As test scenario, we designed the task illustrated in Figure 4a. The robot starts in the shown position and is rewarded for reaching for the green star with its TCP. The hatched area represents a vertical wall that seriously hinders the robot in its movements.

Our modified learning algorithm is implemented using the MATLAB toolbox for policy search algorithms developed at the institute for Intelligent Autonomous Systems (IAS) at TU Darmstadt. The simulation of the ABB IRB120 six-axis-robot is implemented with the Robotic toolbox of Peter Corke [15].

The control policy operates a model of the kinematics and dynamics of the robot during trial and takes the physical abilities of the robot as well as occurring collisions into account. To model the noisiness of the transition, noise with a variance of 1 rad/s is added to the applied action. We found that the threshold on the deviation for collision detection could be set in a way that every occurring collision was detected within one time step. This leads

to a not negligible number of false positives where the start acceleration outruns the robots possibilities. As already discussed this can even be seen as a benefit.

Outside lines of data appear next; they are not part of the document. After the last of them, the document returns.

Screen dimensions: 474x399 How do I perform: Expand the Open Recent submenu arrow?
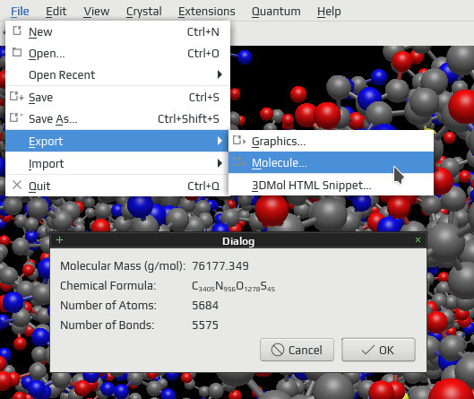pyautogui.click(x=220, y=74)
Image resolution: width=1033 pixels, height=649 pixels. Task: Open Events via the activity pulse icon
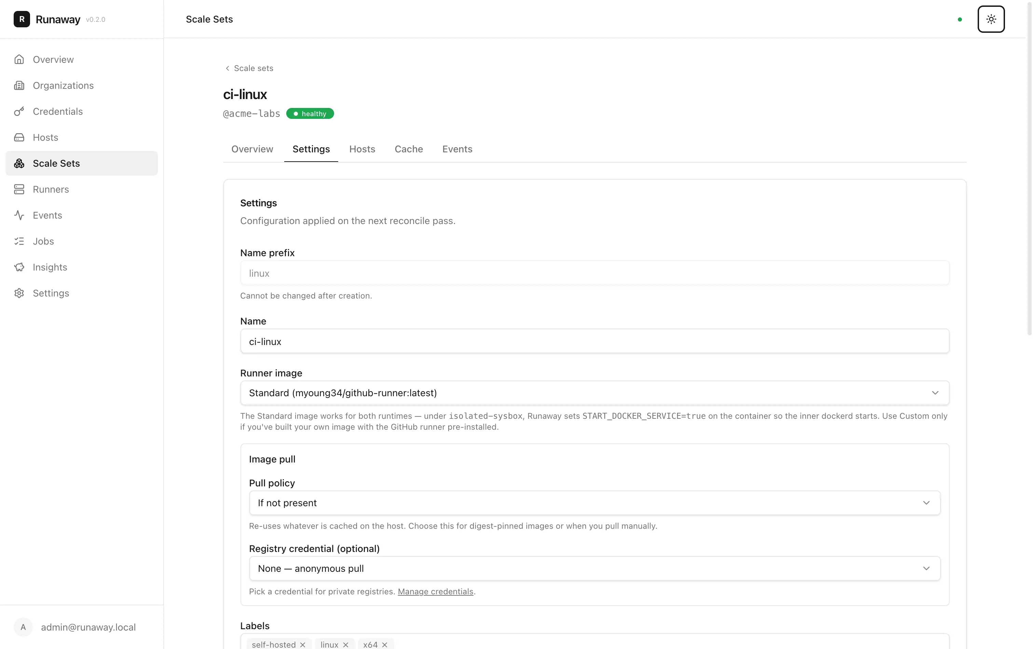(19, 215)
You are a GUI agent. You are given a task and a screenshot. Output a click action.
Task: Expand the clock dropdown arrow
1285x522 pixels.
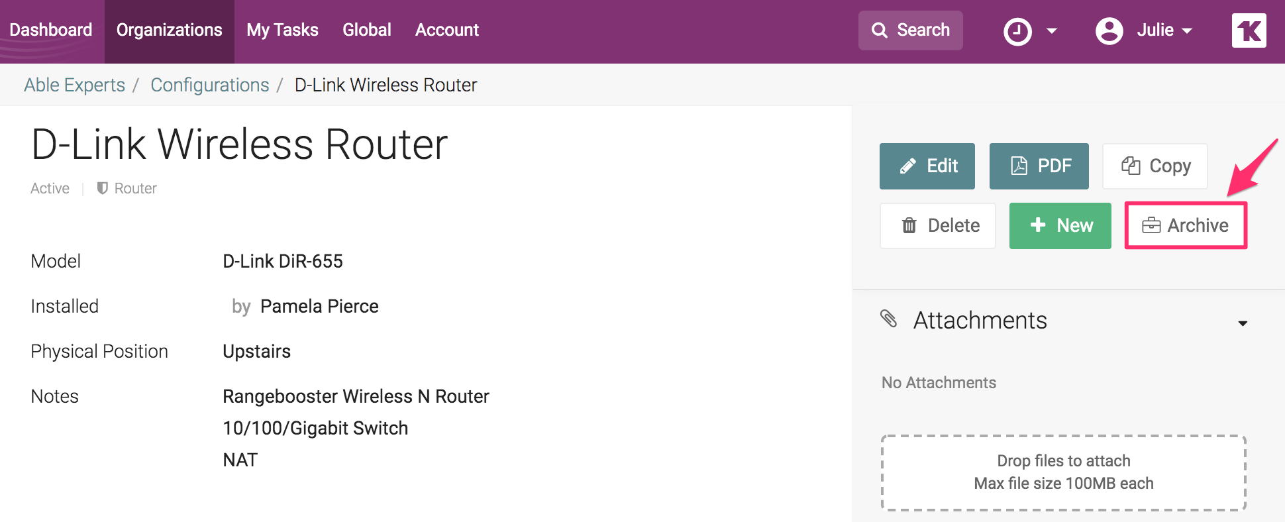(1051, 31)
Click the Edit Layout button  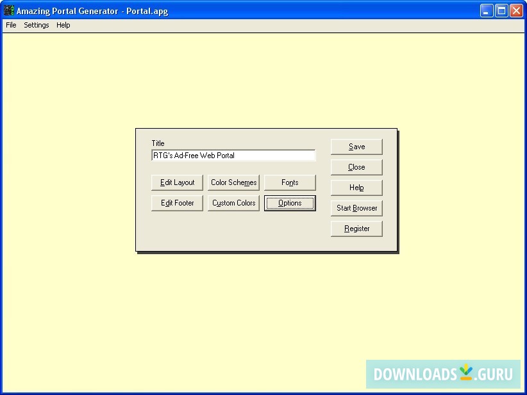pos(177,182)
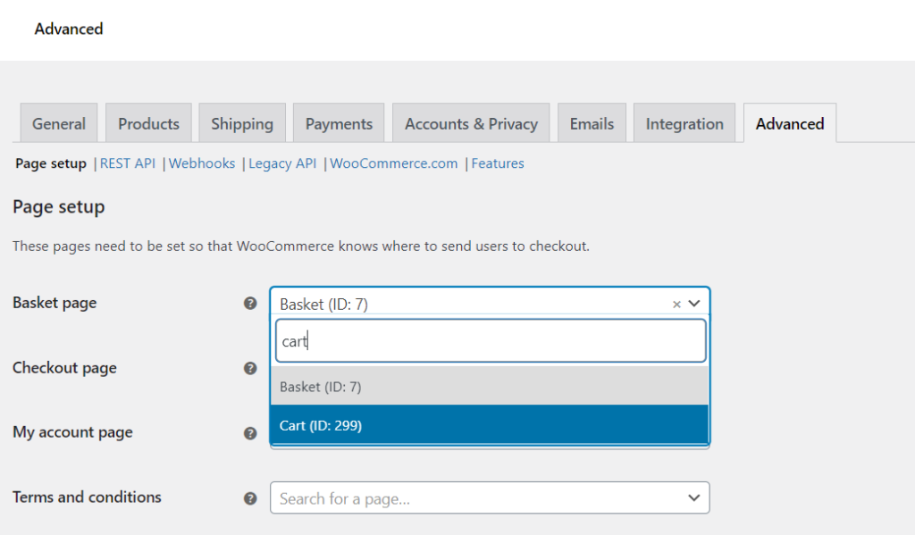Open the Emails settings tab
The width and height of the screenshot is (915, 535).
592,123
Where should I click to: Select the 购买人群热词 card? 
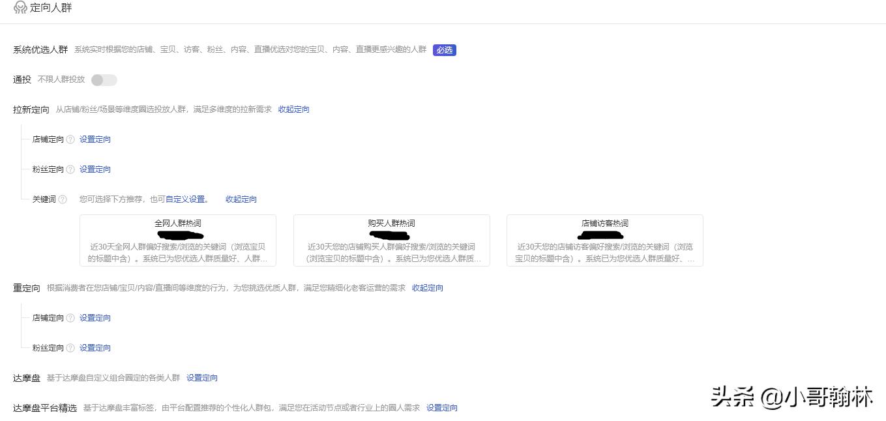[391, 240]
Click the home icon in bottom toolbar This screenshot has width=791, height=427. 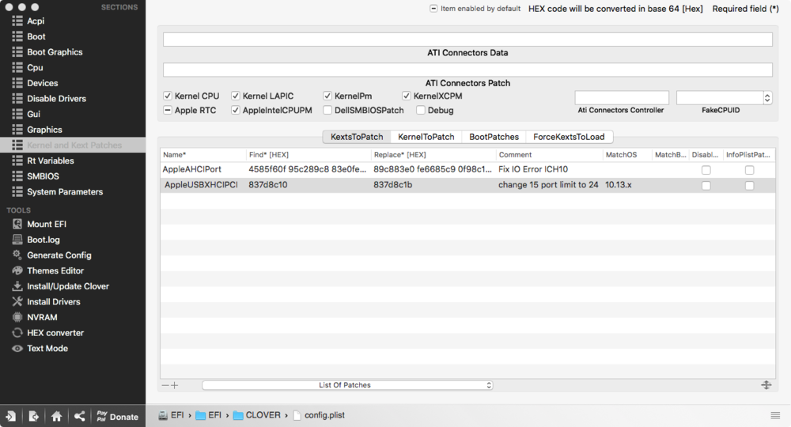coord(57,416)
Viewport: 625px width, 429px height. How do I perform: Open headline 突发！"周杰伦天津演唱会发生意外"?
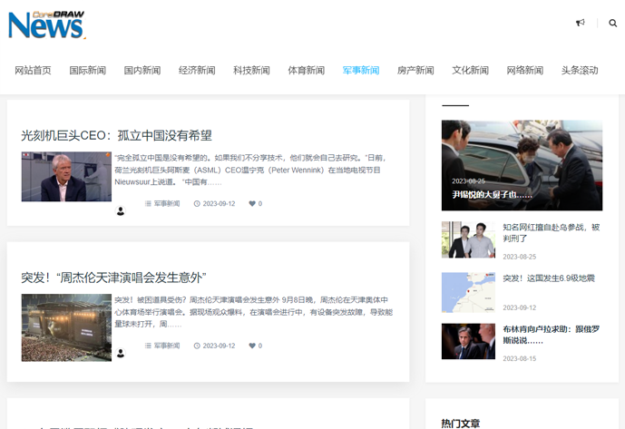click(x=113, y=278)
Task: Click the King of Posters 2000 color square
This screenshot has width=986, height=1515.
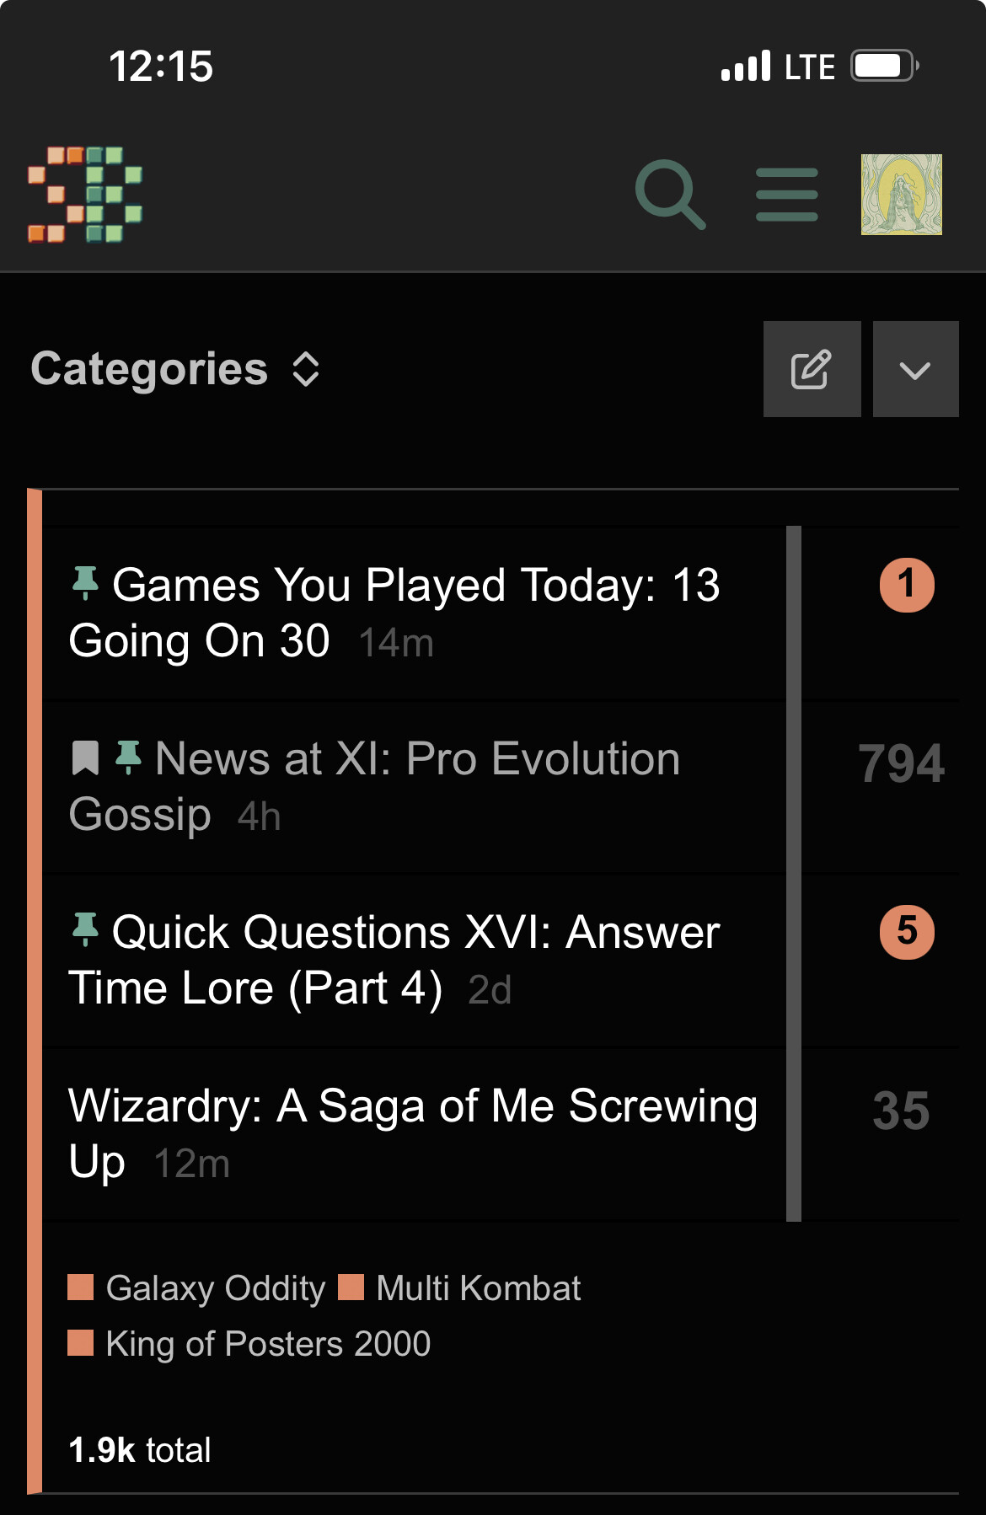Action: tap(81, 1343)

Fig. 4 (a) Test scenario task seen from above with robot in initial position; (b) Development of collision frequency over the progress of learning

Figure 4b shows the number of occurring collisions in 100 trials per iteration of the learning algorithm. This is repeated for different weightings of the deviation penalty to the task reward. The most interesting finding is that the algorithm without any penalty on collisions comes to the conclusion that a collision is a necessary part of the solution. The relative height of the penalty does not strongly influence the speed of collision decline but the stability of the update step. The computation of one run with 20 Iterations x 100 trials x 500 time steps took around an hour on an i7 with 8GB RAM.

8. Conclusion

The aim of this work is to extend an existing policy representation in order to achieve a learning process that considers mechanical constraints of a serial manipulator. For this work, DMPs are chosen as a policy representation and Relative Entropy Policy Search as a learning algorithm. We proposed two extensions that successfully reduce the exceedance of angular limits in the reference trajectories and enable collision detection without further sensors. This brings us closer to the goal of autonomous commissioning though still unsolved problems regarding the exceedance of the maximal velocity and the suitability for real life industry tasks remain. The results motivate several aspects for future research. For this work the robot's behavior is simulated and reduced to a simple task (goal reaching). In future research the developed algorithm should be validated on a physical robot with complex real world tasks. In addition further research is necessary to improve the compliance with velocity limits. Regarding the desired autonomy of the learning process, additional work also needs to follow on the issue of resolving a collision without human intervention.